So with that, 6 year old Ordinary Guy Junior was extremely pleased with himself and then started to ask me more about magnetars when we got home. “What’s the difference between a normal star and a magnetar?” he asked me.
The best known ‘normal’ star we know of is of course, our sun. It’s considered to be quite unremarkable. Magnetars, however, are quite different. They’re thought to be in the order of only around 20 kilometres wide. If you were fit, you could run that distance in an hour. They are, however, extremely dense. So dense, that a 1 cm cube would, if brought to earth, weigh in the order of a hundred million tonnes!
The other amazing fact about them is that they rotate very quickly – they take around 10 seconds to complete a revolution – sometimes faster.
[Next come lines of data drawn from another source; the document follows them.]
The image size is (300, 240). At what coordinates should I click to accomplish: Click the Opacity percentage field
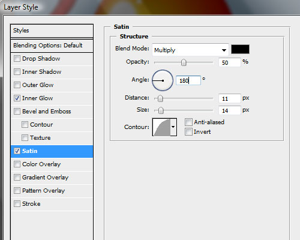click(230, 62)
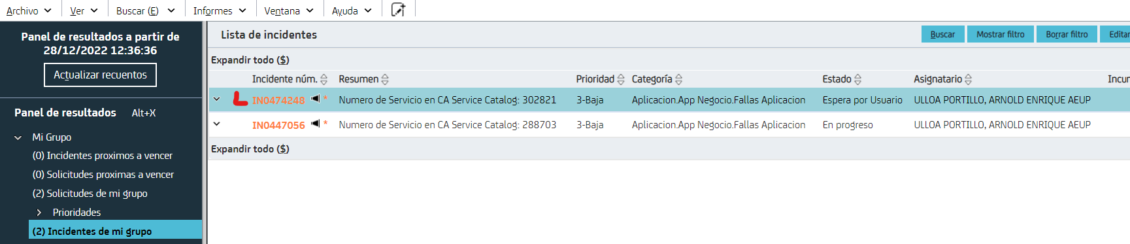Sort list by Categoría column arrows

click(x=678, y=80)
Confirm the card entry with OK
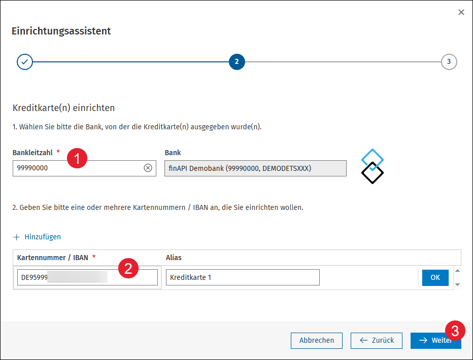Screen dimensions: 473x360 click(x=435, y=277)
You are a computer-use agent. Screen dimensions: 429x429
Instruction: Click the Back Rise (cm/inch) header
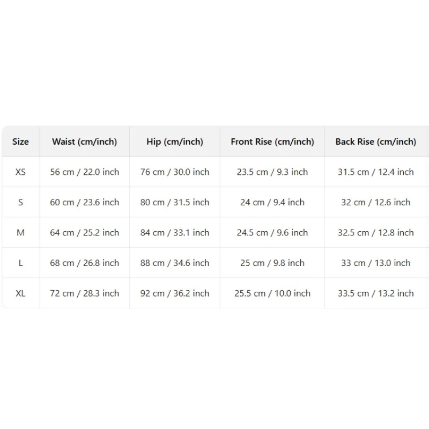376,142
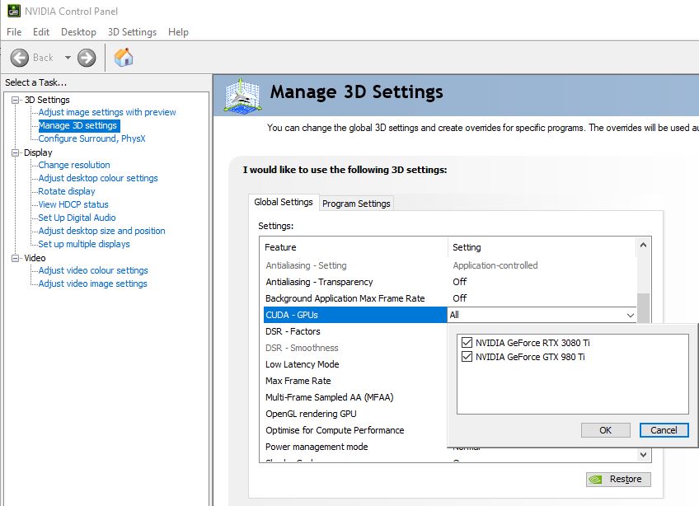This screenshot has height=506, width=699.
Task: Click the Forward arrow icon in toolbar
Action: [87, 58]
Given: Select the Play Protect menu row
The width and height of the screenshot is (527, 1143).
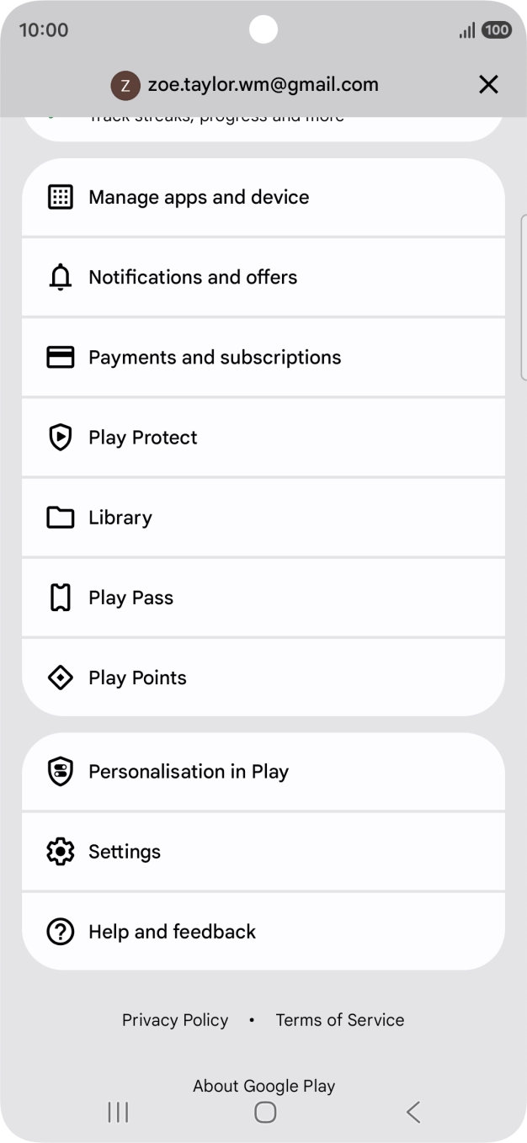Looking at the screenshot, I should (264, 437).
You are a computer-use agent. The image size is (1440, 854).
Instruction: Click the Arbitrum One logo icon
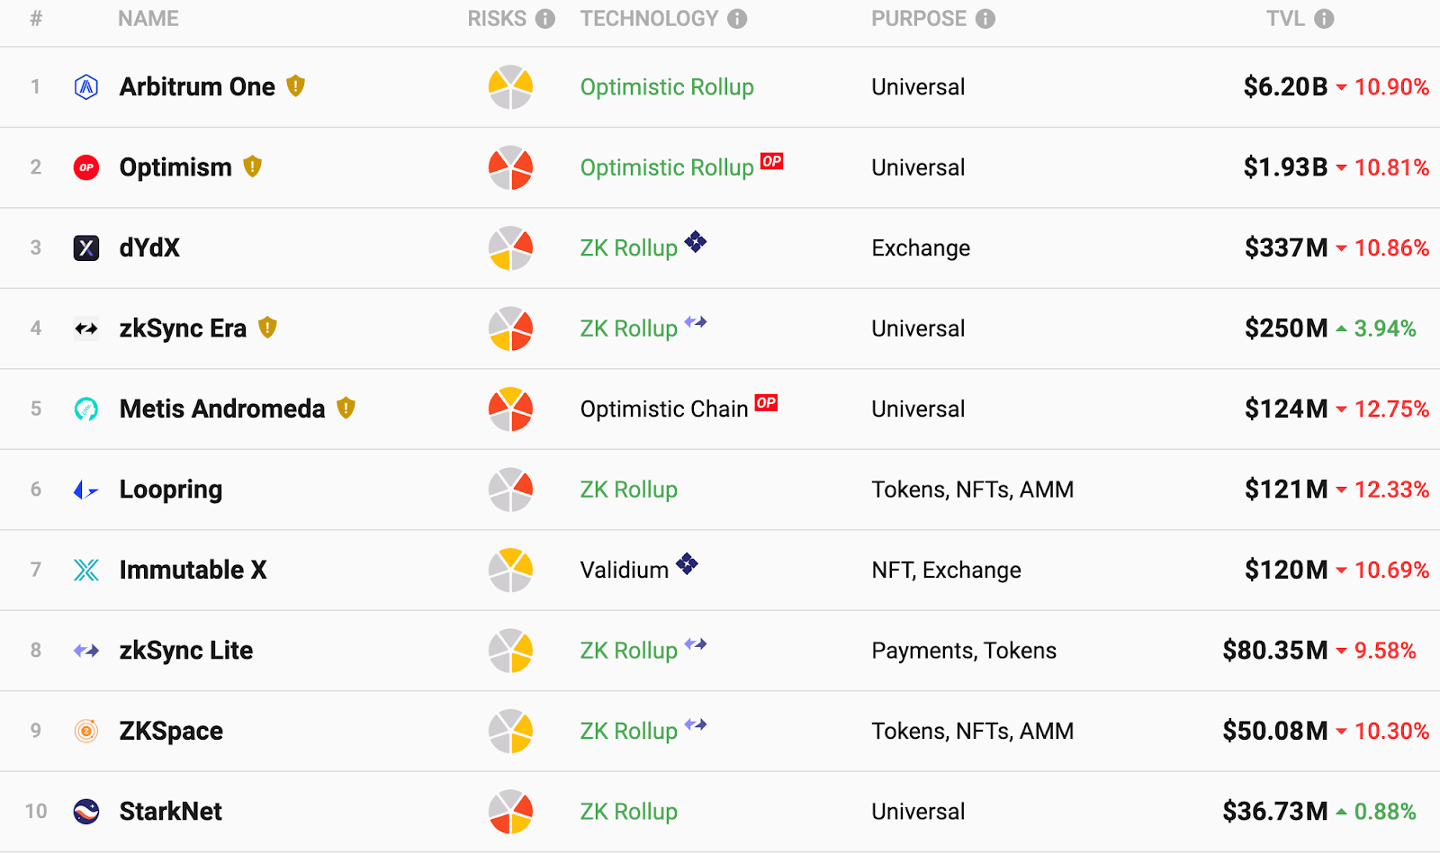tap(86, 87)
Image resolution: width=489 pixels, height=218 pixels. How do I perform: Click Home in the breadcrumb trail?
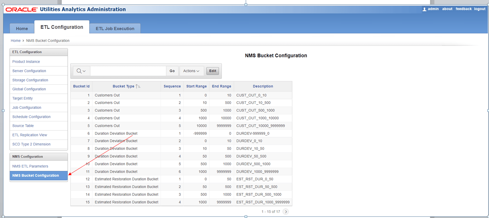(16, 40)
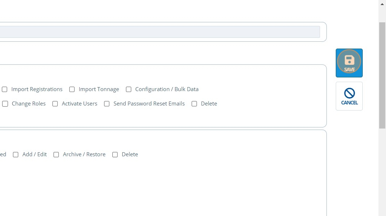Enable the Add / Edit checkbox

click(x=16, y=154)
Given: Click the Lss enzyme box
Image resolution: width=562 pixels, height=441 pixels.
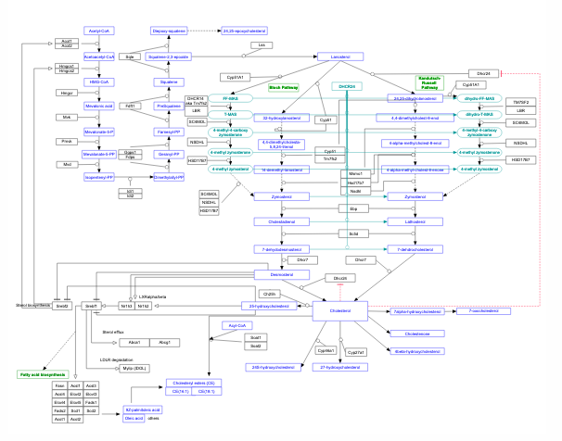Looking at the screenshot, I should tap(263, 44).
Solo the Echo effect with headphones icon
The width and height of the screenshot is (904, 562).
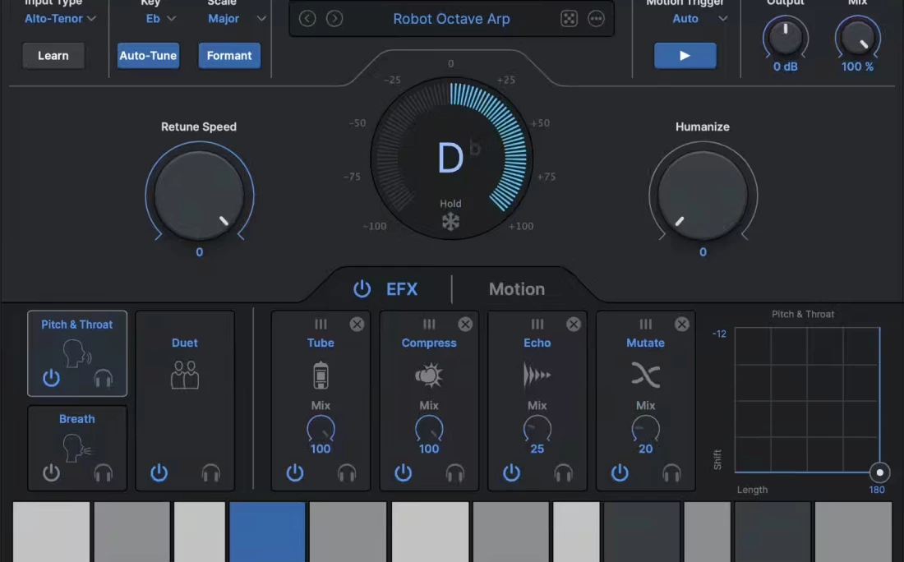tap(563, 473)
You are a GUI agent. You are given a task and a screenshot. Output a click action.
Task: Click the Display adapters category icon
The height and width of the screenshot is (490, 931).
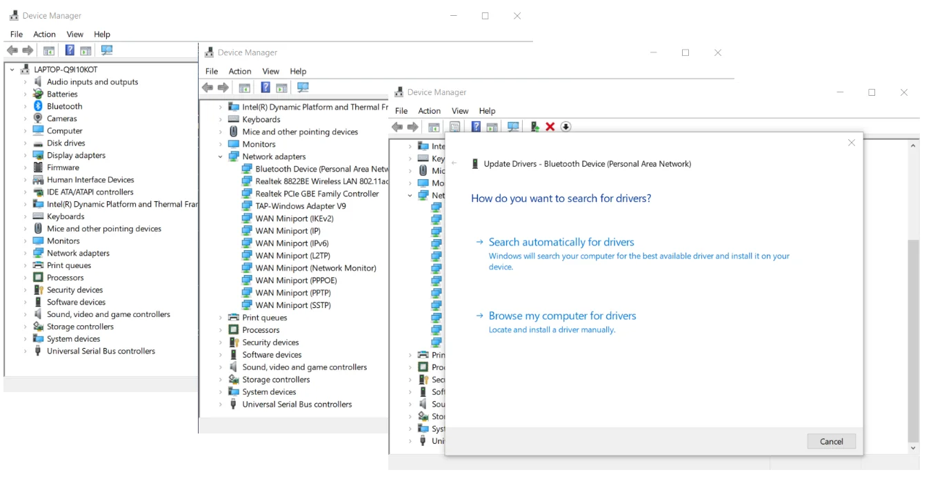pos(39,155)
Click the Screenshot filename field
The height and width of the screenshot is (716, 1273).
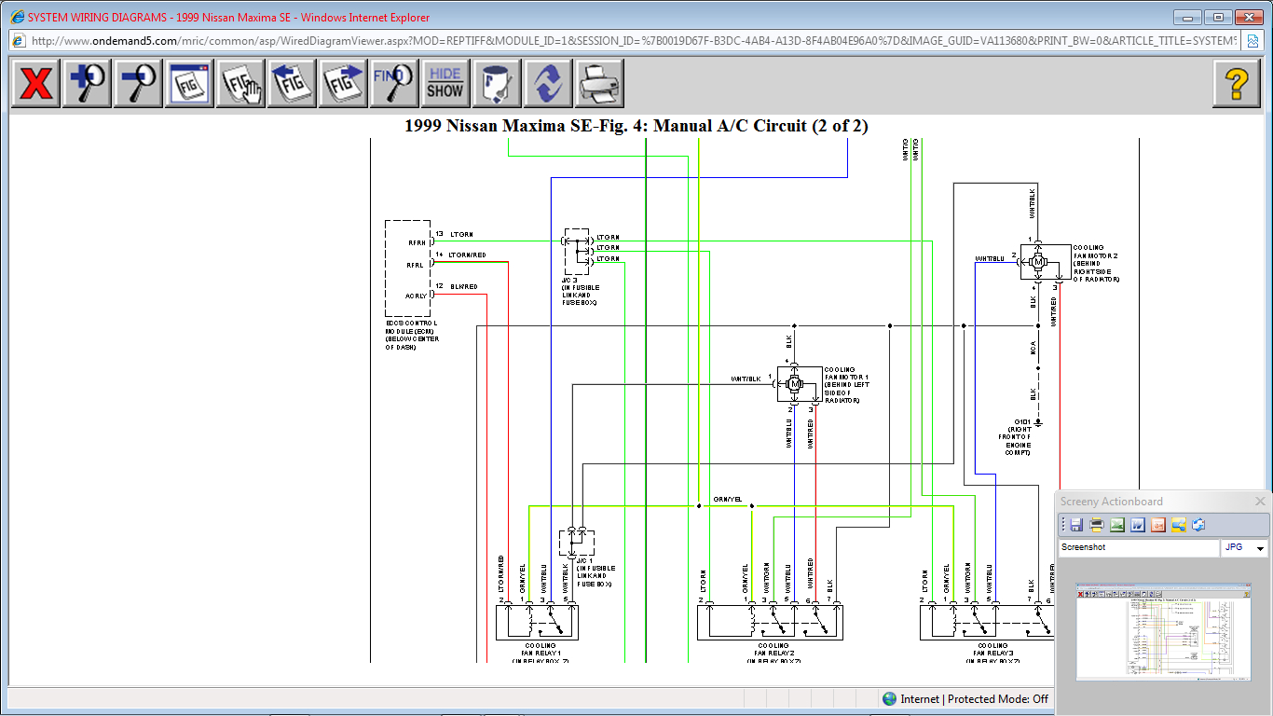[x=1137, y=548]
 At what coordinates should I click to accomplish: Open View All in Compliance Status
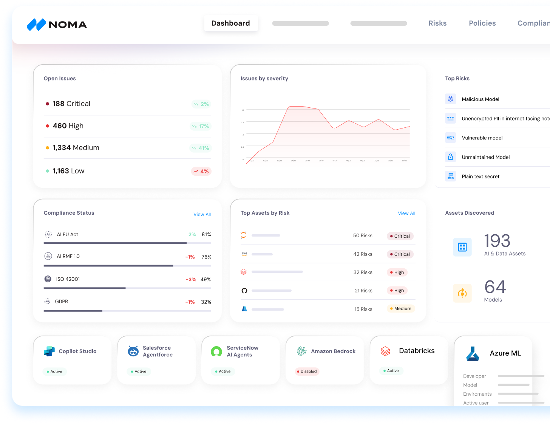pos(202,214)
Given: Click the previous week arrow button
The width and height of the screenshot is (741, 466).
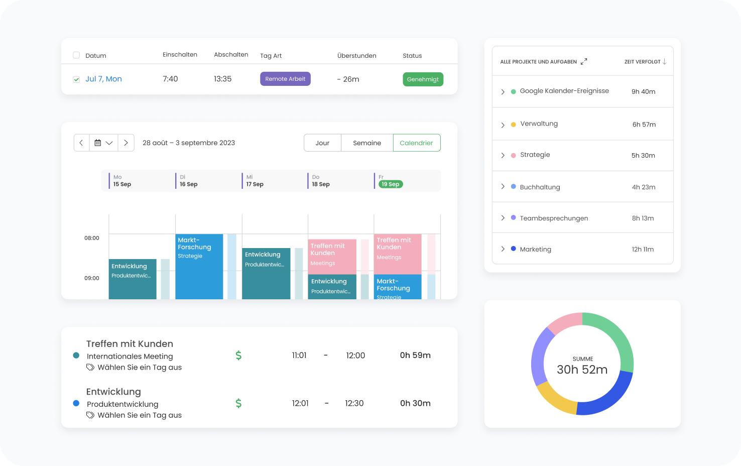Looking at the screenshot, I should pyautogui.click(x=81, y=143).
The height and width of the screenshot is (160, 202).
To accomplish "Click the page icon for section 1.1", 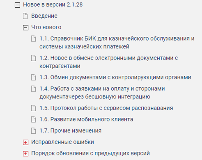I will tap(33, 39).
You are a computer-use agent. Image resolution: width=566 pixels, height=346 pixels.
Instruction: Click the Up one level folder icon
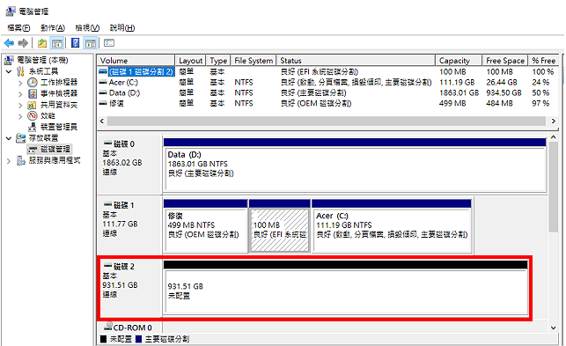pyautogui.click(x=42, y=43)
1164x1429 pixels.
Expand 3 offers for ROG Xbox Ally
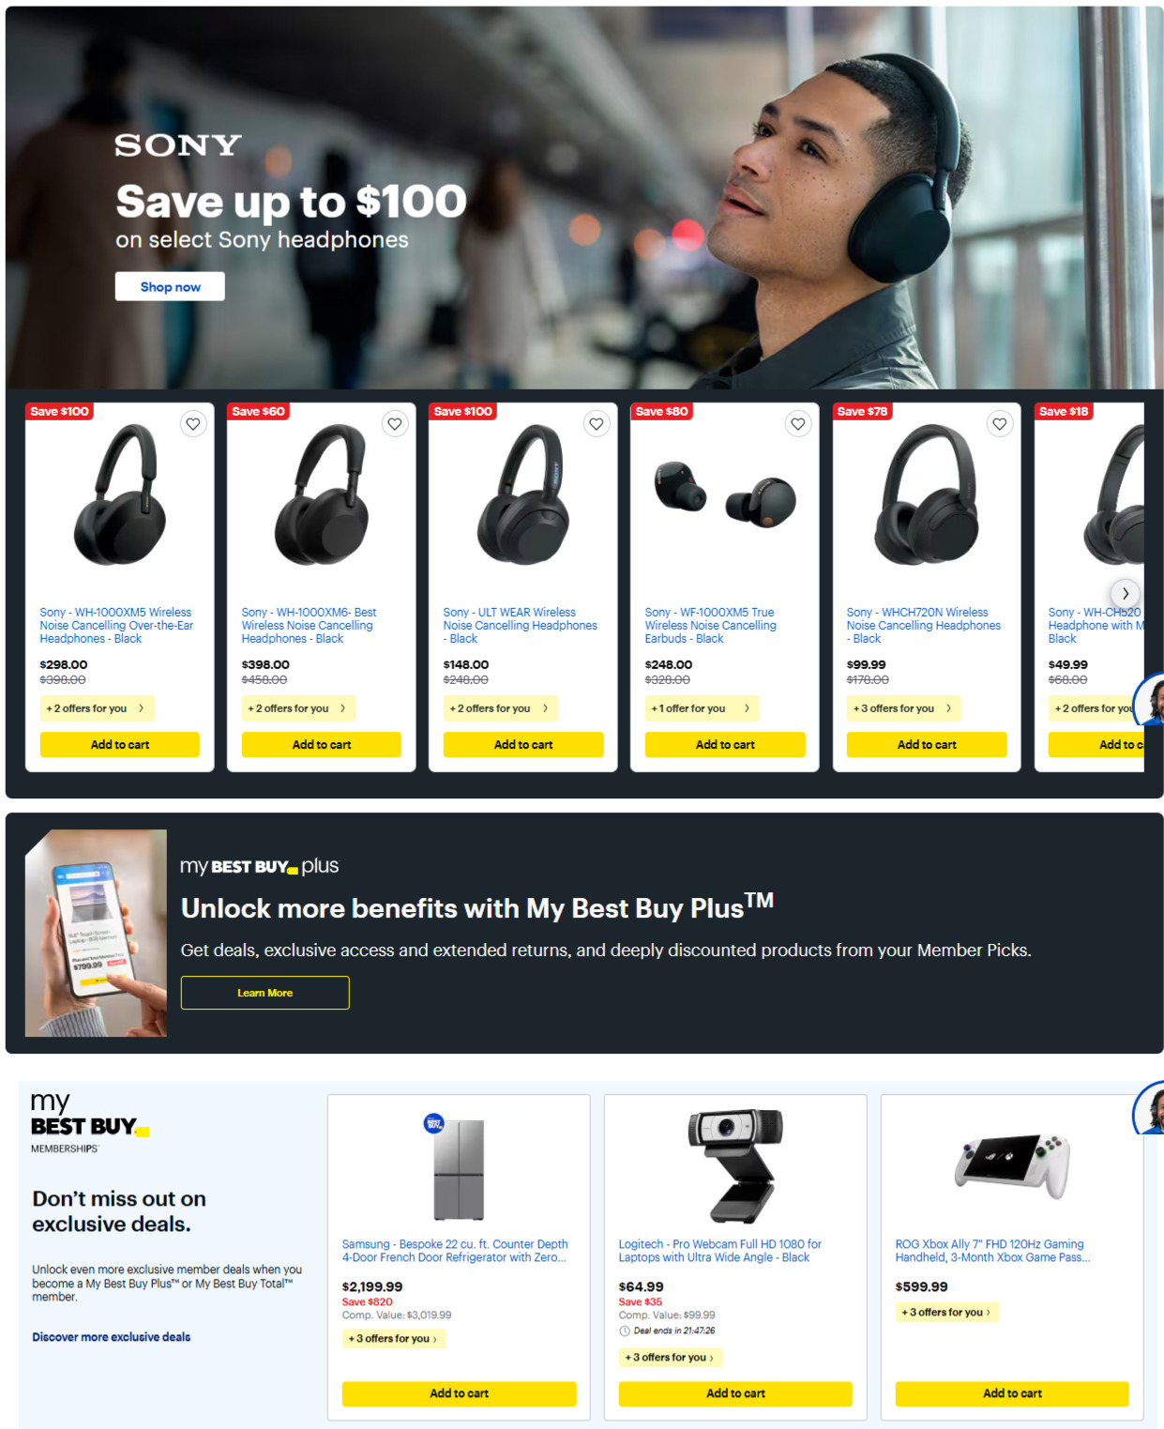click(947, 1313)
So how do they form, you my ask? Well, it is thought that in a supernova, when a star collapses to form a dense, neutron star, and the magnetic field increases dramatically due to something known as the dynamo effect – this is whereby the rotation and convection of the neutron star maintains the strength of the magnetic field, from the order of around 10^8 tesla in a neutron star to around 10^11 tesla – then you are left with a magnetar. So basically, you can consider it to be a very highly magnetic neutron star!
It’s estimated that around one in ten supernova explosions end up in a magnetar as opposed to a normal neutron star, or pulsar.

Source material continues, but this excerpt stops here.